Journal of Cultural Analytics (Sep 2022)
The Evolution of the Idiolect over the Lifetime: A Quantitative and Qualitative Study of French 19th Century Literature
Abstract
The way in which authors express themselves is unique but changes over their lifetime. However, quantitative studies of this idiolectal evolution are rare. Using the Corpus for Idiolectal Research (CIDRE) that contains the dated works of 11 prolific 19th century French fiction writers, we propose new methods to identify, quantify and describe the grammatical-stylistic changes that take place using lexico-morphosyntactic patterns, also called motifs. To examine the strength of the chronological signal of change, we developed a method to calculate if a distance matrix of literary works contains a stronger chronological signal than expected by chance. Ten out of 11 corpora showed a higher than chance chronological signal, leading us to conclude that the evolution of the idiolect is in a mathematical sense monotonic, supporting the rectilinearity hypothesis previously put forward in the stylometric literature. The rectilinear property of the evolution of the idiolect found for most authors in CIDRE subsequently enabled us to propose a machine learning task: predicting the year in which a work was written.

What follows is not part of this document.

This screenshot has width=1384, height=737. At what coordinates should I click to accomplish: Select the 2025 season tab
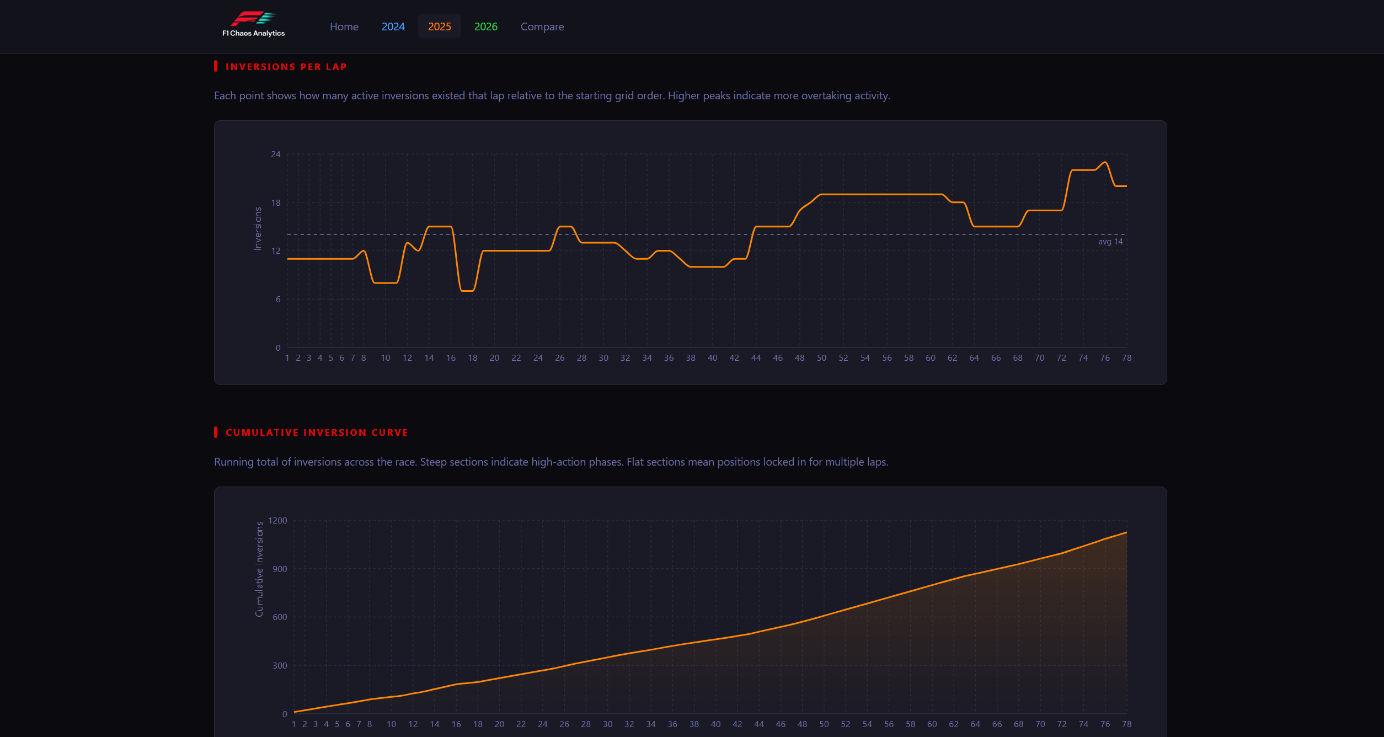click(x=439, y=26)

For the majority of the authors in our corpus, the accuracy and the amount of variance that is explained by the model were high and we discuss why the technique might fail for others. After applying a feature selection algorithm, we examined the most important features, i.e. the motifs that have the greatest influence on idiolectal evolution. We find that some of those features are stylistic and have been previously identified in qualitative literature studies. We report some remarkable stylistic constructions revealed by our algorithm to illustrate which kind of stylistic patterns can be extracted using our method.